--- DATA TO PROCESS Enclosed Below ---

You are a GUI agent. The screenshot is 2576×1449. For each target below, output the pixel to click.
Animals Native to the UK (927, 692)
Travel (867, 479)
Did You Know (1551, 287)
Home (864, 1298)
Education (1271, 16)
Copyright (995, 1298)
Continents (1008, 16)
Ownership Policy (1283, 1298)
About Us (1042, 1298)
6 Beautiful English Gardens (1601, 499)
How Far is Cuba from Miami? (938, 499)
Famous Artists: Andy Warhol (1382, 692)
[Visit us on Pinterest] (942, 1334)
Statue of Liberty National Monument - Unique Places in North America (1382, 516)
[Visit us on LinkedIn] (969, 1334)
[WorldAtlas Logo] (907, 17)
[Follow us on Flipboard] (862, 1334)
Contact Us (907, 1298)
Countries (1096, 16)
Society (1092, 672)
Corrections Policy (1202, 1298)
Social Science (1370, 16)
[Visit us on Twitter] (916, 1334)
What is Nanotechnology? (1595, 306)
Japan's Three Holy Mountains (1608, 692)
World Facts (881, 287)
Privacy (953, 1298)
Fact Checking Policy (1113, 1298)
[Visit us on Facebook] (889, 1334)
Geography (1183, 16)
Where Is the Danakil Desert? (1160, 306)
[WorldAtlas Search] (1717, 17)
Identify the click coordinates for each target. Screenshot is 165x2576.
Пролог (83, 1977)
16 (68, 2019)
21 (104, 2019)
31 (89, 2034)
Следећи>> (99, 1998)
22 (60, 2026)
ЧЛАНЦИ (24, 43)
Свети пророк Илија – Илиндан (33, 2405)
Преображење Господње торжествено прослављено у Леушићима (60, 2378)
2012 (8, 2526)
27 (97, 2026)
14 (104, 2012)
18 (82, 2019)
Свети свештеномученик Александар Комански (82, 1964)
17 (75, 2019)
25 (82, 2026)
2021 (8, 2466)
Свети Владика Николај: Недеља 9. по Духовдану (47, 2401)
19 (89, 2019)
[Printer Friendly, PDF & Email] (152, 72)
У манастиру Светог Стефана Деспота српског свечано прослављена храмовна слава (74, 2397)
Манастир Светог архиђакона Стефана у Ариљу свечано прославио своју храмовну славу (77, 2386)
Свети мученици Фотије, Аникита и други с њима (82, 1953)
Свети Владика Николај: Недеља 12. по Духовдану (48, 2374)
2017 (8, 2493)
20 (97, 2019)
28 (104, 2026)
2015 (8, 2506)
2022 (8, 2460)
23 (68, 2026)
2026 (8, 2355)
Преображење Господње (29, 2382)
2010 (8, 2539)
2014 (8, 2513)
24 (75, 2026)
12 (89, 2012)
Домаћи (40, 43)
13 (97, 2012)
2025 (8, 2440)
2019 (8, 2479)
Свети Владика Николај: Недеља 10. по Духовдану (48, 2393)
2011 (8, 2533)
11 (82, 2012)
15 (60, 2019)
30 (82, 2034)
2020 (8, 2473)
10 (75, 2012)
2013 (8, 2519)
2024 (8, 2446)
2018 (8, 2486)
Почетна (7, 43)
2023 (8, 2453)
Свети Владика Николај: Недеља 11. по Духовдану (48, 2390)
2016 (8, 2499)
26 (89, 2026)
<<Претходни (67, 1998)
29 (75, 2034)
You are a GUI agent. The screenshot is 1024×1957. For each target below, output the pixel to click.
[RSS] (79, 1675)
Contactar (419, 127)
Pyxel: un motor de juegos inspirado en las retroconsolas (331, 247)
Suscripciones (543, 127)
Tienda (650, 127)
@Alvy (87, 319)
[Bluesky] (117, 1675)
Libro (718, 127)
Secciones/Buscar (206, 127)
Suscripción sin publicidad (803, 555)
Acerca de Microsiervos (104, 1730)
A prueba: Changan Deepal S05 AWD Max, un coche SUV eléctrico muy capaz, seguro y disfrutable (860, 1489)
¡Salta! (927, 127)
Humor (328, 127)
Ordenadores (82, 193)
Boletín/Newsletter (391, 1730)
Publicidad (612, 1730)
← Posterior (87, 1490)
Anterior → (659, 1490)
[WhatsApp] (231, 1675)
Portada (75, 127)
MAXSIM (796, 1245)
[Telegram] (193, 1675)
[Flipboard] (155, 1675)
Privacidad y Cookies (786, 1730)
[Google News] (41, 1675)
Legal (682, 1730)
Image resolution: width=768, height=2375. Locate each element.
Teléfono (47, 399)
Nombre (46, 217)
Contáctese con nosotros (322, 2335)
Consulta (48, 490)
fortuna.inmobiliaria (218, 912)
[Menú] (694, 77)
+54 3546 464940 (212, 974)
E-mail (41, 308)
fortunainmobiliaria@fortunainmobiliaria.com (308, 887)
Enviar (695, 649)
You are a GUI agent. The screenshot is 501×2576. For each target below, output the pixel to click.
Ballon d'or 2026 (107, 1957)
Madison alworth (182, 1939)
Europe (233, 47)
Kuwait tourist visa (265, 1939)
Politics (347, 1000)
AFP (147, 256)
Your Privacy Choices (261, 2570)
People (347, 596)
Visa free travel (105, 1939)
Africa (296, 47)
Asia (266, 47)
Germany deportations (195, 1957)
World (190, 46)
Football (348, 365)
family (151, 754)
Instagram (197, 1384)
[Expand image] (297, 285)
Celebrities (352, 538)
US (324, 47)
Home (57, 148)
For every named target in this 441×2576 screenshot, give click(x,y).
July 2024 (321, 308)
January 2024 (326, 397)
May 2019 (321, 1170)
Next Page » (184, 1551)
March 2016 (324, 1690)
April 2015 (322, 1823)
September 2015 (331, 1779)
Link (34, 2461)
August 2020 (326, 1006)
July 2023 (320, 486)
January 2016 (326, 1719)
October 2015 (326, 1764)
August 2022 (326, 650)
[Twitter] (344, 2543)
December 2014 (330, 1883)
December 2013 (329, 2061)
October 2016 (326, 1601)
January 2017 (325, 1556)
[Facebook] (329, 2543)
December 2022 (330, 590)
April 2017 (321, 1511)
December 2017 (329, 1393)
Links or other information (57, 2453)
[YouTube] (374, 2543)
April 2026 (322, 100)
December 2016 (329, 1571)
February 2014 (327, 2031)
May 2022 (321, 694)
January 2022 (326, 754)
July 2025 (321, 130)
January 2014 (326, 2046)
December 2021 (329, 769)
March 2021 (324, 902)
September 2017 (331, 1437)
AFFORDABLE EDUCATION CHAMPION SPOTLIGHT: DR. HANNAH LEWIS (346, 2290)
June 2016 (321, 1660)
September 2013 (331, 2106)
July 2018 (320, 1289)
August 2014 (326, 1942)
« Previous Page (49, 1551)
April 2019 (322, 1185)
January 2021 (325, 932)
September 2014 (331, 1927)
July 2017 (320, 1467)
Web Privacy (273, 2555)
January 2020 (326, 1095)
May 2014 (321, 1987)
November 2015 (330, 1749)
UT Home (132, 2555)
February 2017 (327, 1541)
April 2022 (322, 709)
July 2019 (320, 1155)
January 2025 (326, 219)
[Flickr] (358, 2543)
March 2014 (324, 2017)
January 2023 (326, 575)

--- End of Enclosed DATA TO PROCESS ---

Transcribe the entries above, every line exactly as it reads.

You are a GUI agent. The screenshot is 2576×1449. For each target below, output the pixel to click.
Animals Native to the UK (927, 692)
Travel (867, 479)
Did You Know (1551, 287)
Home (864, 1298)
Education (1271, 16)
Copyright (995, 1298)
Continents (1008, 16)
Ownership Policy (1283, 1298)
About Us (1042, 1298)
6 Beautiful English Gardens (1601, 499)
How Far is Cuba from Miami? (938, 499)
Famous Artists: Andy Warhol (1382, 692)
[Visit us on Pinterest] (942, 1334)
Statue of Liberty National Monument - Unique Places in North America (1382, 516)
[Visit us on LinkedIn] (969, 1334)
[WorldAtlas Logo] (907, 17)
[Follow us on Flipboard] (862, 1334)
Contact Us (907, 1298)
Countries (1096, 16)
Society (1092, 672)
Corrections Policy (1202, 1298)
Social Science (1370, 16)
[Visit us on Twitter] (916, 1334)
What is Nanotechnology? (1595, 306)
Japan's Three Holy Mountains (1608, 692)
World Facts (881, 287)
Privacy (953, 1298)
Fact Checking Policy (1113, 1298)
[Visit us on Facebook] (889, 1334)
Geography (1183, 16)
Where Is the Danakil Desert? (1160, 306)
[WorldAtlas Search] (1717, 17)
Identify the click coordinates for each target. Screenshot is 165x2576.
Пролог (83, 1977)
16 (68, 2019)
21 (104, 2019)
31 (89, 2034)
Следећи>> (99, 1998)
22 (60, 2026)
ЧЛАНЦИ (24, 43)
Свети пророк Илија – Илиндан (33, 2405)
Преображење Господње торжествено прослављено у Леушићима (60, 2378)
2012 (8, 2526)
27 (97, 2026)
14 (104, 2012)
18 (82, 2019)
Свети свештеномученик Александар Комански (82, 1964)
17 (75, 2019)
25 (82, 2026)
2021 (8, 2466)
Свети Владика Николај: Недеља 9. по Духовдану (47, 2401)
19 (89, 2019)
[Printer Friendly, PDF & Email] (152, 72)
У манастиру Светог Стефана Деспота српског свечано прослављена храмовна слава (74, 2397)
Манастир Светог архиђакона Стефана у Ариљу свечано прославио своју храмовну славу (77, 2386)
Свети мученици Фотије, Аникита и други с њима (82, 1953)
Свети Владика Николај: Недеља 12. по Духовдану (48, 2374)
2017 (8, 2493)
20 (97, 2019)
28 (104, 2026)
2015 (8, 2506)
2022 (8, 2460)
23 (68, 2026)
2026 (8, 2355)
Преображење Господње (29, 2382)
2010 (8, 2539)
2014 (8, 2513)
24 (75, 2026)
12 (89, 2012)
Домаћи (40, 43)
13 (97, 2012)
2025 (8, 2440)
2019 (8, 2479)
Свети Владика Николај: Недеља 10. по Духовдану (48, 2393)
2011 (8, 2533)
11 (82, 2012)
15 (60, 2019)
30 (82, 2034)
2020 (8, 2473)
10 (75, 2012)
2013 (8, 2519)
2024 (8, 2446)
2018 (8, 2486)
Почетна (7, 43)
2023 (8, 2453)
Свети Владика Николај: Недеља 11. по Духовдану (48, 2390)
2016 (8, 2499)
26 (89, 2026)
<<Претходни (67, 1998)
29 (75, 2034)
You are a GUI agent. The screenshot is 1024×1957. For each target below, output the pixel to click.
[RSS] (79, 1675)
Contactar (419, 127)
Pyxel: un motor de juegos inspirado en las retroconsolas (331, 247)
Suscripciones (543, 127)
Tienda (650, 127)
@Alvy (87, 319)
[Bluesky] (117, 1675)
Libro (718, 127)
Secciones/Buscar (206, 127)
Suscripción sin publicidad (803, 555)
Acerca de Microsiervos (104, 1730)
A prueba: Changan Deepal S05 AWD Max, un coche SUV eléctrico muy capaz, seguro y disfrutable (860, 1489)
¡Salta! (927, 127)
Humor (328, 127)
Ordenadores (82, 193)
Boletín/Newsletter (391, 1730)
Publicidad (612, 1730)
← Posterior (87, 1490)
Anterior → (659, 1490)
[WhatsApp] (231, 1675)
Portada (75, 127)
MAXSIM (796, 1245)
[Telegram] (193, 1675)
[Flipboard] (155, 1675)
Privacidad y Cookies (786, 1730)
[Google News] (41, 1675)
Legal (682, 1730)
Image resolution: width=768, height=2375. Locate each element.
Teléfono (47, 399)
Nombre (46, 217)
Contáctese con nosotros (322, 2335)
Consulta (48, 490)
fortuna.inmobiliaria (218, 912)
[Menú] (694, 77)
+54 3546 464940 (212, 974)
E-mail (41, 308)
fortunainmobiliaria@fortunainmobiliaria.com (308, 887)
Enviar (695, 649)
You are a GUI agent. The screenshot is 501×2576. For each target below, output the pixel to click.
Ballon d'or 2026 (107, 1957)
Madison alworth (182, 1939)
Europe (233, 47)
Kuwait tourist visa (265, 1939)
Politics (347, 1000)
AFP (147, 256)
Your Privacy Choices (261, 2570)
People (347, 596)
Visa free travel (105, 1939)
Africa (296, 47)
Asia (266, 47)
Germany deportations (195, 1957)
World (190, 46)
Football (348, 365)
family (151, 754)
Instagram (197, 1384)
[Expand image] (297, 285)
Celebrities (352, 538)
US (324, 47)
Home (57, 148)
For every named target in this 441×2576 screenshot, give click(x,y).
July 2024 (321, 308)
January 2024 (326, 397)
May 2019 (321, 1170)
Next Page » (184, 1551)
March 2016 (324, 1690)
April 2015 (322, 1823)
September 2015 (331, 1779)
Link (34, 2461)
August 2020 (326, 1006)
July 2023 (320, 486)
January 2016 (326, 1719)
October 2015 (326, 1764)
August 2022 (326, 650)
[Twitter] (344, 2543)
December 2014 (330, 1883)
December 2013 (329, 2061)
October 2016 (326, 1601)
January 2017 (325, 1556)
[Facebook] (329, 2543)
December 2022 (330, 590)
April 2017 (321, 1511)
December 2017 (329, 1393)
Links or other information (57, 2453)
[YouTube] (374, 2543)
April 2026 (322, 100)
December 2016 (329, 1571)
February 2014 (327, 2031)
May 2022 (321, 694)
January 2022 (326, 754)
July 2025 (321, 130)
January 2014 (326, 2046)
December 2021 (329, 769)
March 2021 (324, 902)
September 2017 (331, 1437)
AFFORDABLE EDUCATION CHAMPION SPOTLIGHT: DR. HANNAH LEWIS (346, 2290)
June 2016 (321, 1660)
September 2013 (331, 2106)
July 2018 (320, 1289)
August 2014 (326, 1942)
« Previous Page (49, 1551)
April 2019 (322, 1185)
January 2021 (325, 932)
September 2014 (331, 1927)
July 2017 (320, 1467)
Web Privacy (273, 2555)
January 2020 (326, 1095)
May 2014 (321, 1987)
November 2015 (330, 1749)
UT Home (132, 2555)
February 2017 (327, 1541)
April 2022 (322, 709)
July 2019 (320, 1155)
January 2025 (326, 219)
[Flickr] (358, 2543)
March 2014 (324, 2017)
January 2023 (326, 575)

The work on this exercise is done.